BEGIN Text segment

Ok, I'll do it that way, to the best of my capabilities.
when matching mm0 statement vs mmu directive, it's a bit like having an expected.out and checking it, I guess. I wonder if/how it could be done for other stages.
Am I supposed to do something to merge those 2 tests (that you beautified) ? Is it finished ? For the next tests, am I supposed to commit them in this pr or am I supposed to open another one ?
The existing tests are fine, but you can add more tests to this PR. You had quite a few more last time you showed me.
ok, will do
those good ?
another batch Waiting for feedback and instructions for the next tests
these are good modulo pass/whitespace2
I'll start working on the next batch then...and slowly resume implementing the improved kotlin patcher for mm0 (and a patch for set.mm.mm0)
bad-math-string2.mm0 serves no purpose and should be removed :/
I don't think there is anything wrong with bad-math-string2, that's a possible parsing error. Same with delimiter $ $ $ $ $ $;
You are the boss, you know best.
The list inside delimiter was to test the fact that math string may hold ANY ascii char except '$' also, those are not multicharacter delimiters, that is just a space separated list of 1 char Ascii chars (who are displayed weirdly by their name when they are not printable)
Indeed, it wouldn't hurt to prevent the use of all those legacy and useless ascii (not printable) char.
I don't think there is anything wrong with bad-math-string2, that's a possible parsing error. Same with
delimiter $ $ $ $ $ $;
oh yeah, nice one.
I'm still a bit confused about if/how I should/could test things. I fear that this is going to be hard to test that a developper implements parsing the right way (with the right structure for stuff).

END Text segment
BEGIN Collected material

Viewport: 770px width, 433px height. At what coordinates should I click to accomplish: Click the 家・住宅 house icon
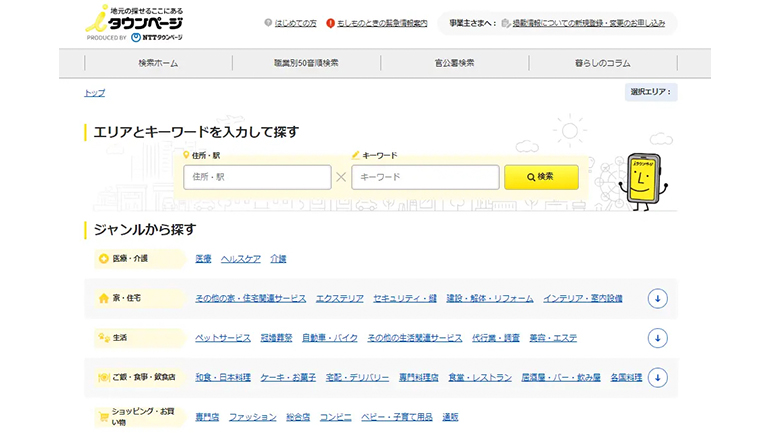pyautogui.click(x=103, y=298)
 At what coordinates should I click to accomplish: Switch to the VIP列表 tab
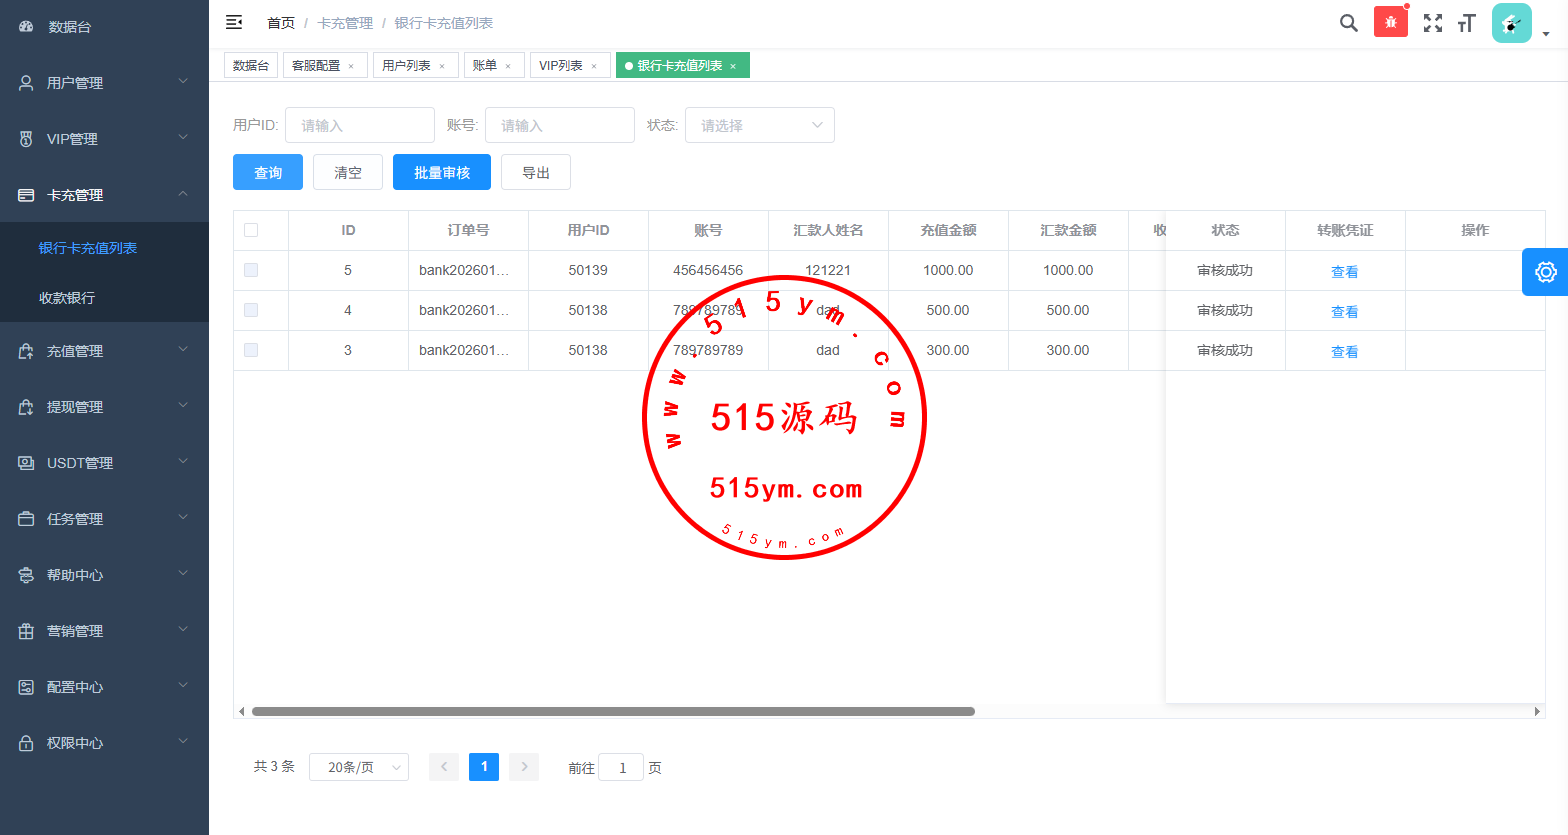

END Collected material

Given task 1: From the mm0 test thread, return the passage starting with "The list inside" and going on through "structure for stuff).".
Given task 2: In the mm0 test thread, which test file does one participant say serves no purpose and should be removed?

Full output 1:
The list inside delimiter was to test the fact that math string may hold ANY ascii char except '$' also, those are not multicharacter delimiters, that is just a space separated list of 1 char Ascii chars (who are displayed weirdly by their name when they are not printable)
Indeed, it wouldn't hurt to prevent the use of all those legacy and useless ascii (not printable) char.
I don't think there is anything wrong with bad-math-string2, that's a possible parsing error. Same with
delimiter $ $ $ $ $ $;
oh yeah, nice one.
I'm still a bit confused about if/how I should/could test things. I fear that this is going to be hard to test that a developper implements parsing the right way (with the right structure for stuff).

Full output 2: bad-math-string2.mm0